16.11.2021 - Lucile Devin (Université du Littoral Côte d'Opale): Lemke Oliver and Soundararajan bias for sums of two squares
Abstract: Recently Lemke Oliver and Soundararajan noticed how experimental data exhibits erratic distributions for consecutive pairs of primes in arithmetic progressions, and proposed a heuristic model based on the Hardy--Littlewood conjecture containing a large secondary term, which fits the data very well. We discuss the analogous question for consecutive pairs of sums of squares in arithmetic progressions, a bias also appears in the experimental data, and we develop a similar heuristic model based on the Hardy--Littlewood conjecture for sums of squares to explain it. This is joint work with Chantal David, Jungbae Nam and Jeremy Schlitt.

*ENTRIES*.
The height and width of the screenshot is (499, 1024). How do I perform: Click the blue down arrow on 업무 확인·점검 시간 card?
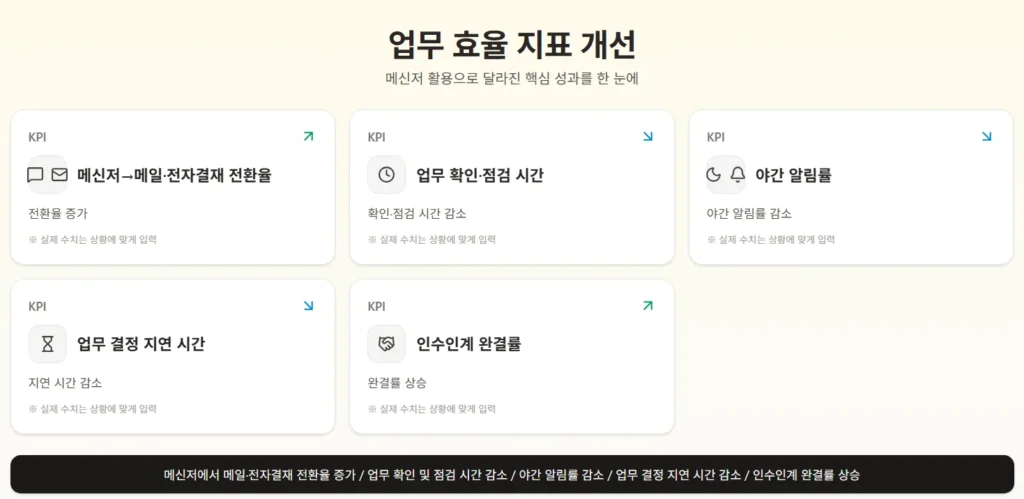coord(648,136)
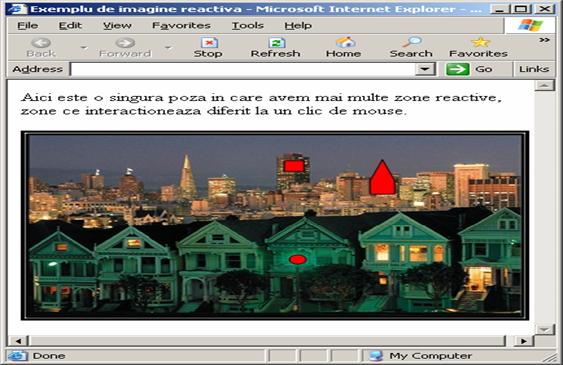Open the Tools menu
Screen dimensions: 563x365
[248, 25]
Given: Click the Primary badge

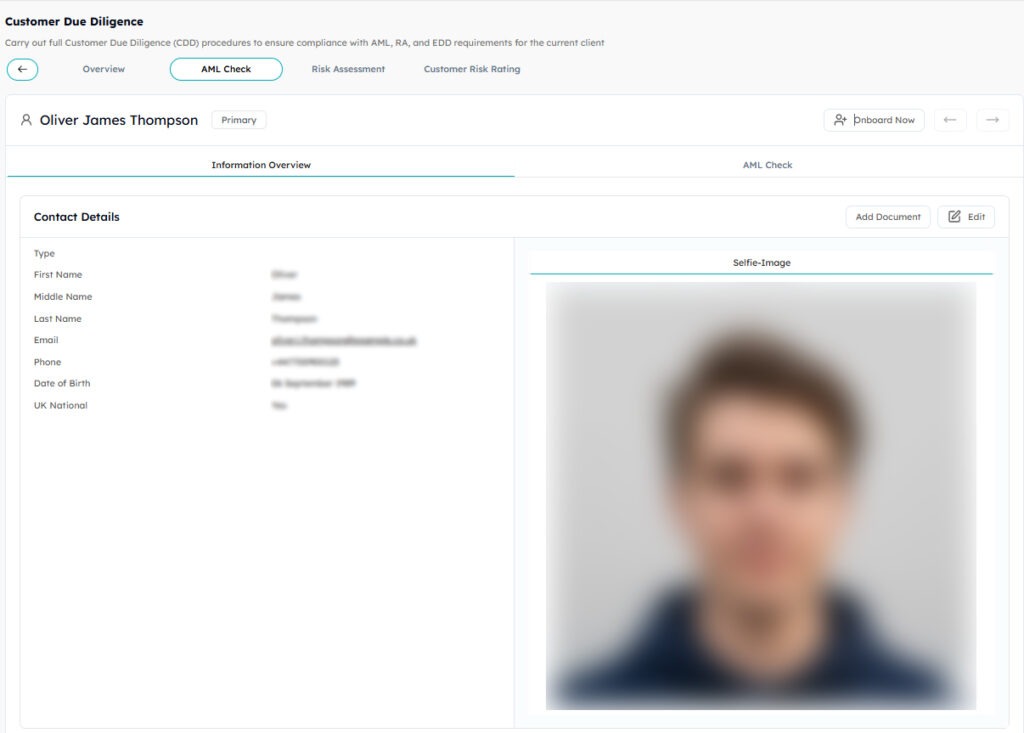Looking at the screenshot, I should (x=239, y=120).
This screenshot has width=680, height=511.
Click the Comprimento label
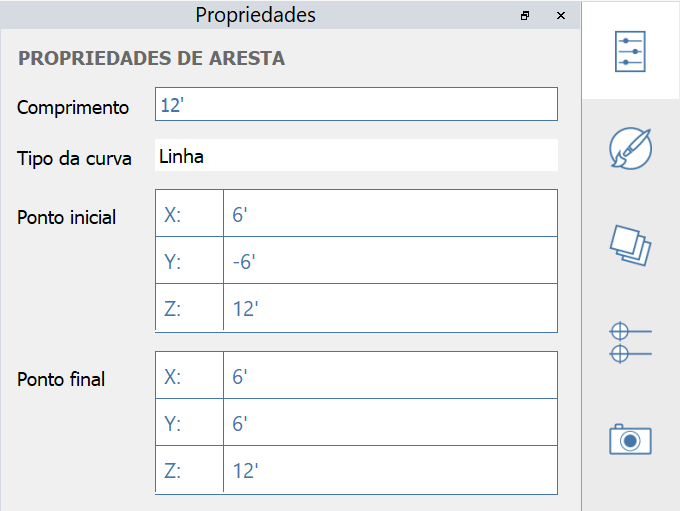(73, 107)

*WRITTEN PROBLEM*. Which conjecture underlies the heuristic model for sums of squares described in the talk abstract?

*SOLUTION BELOW*. The Hardy–Littlewood conjecture for sums of squares.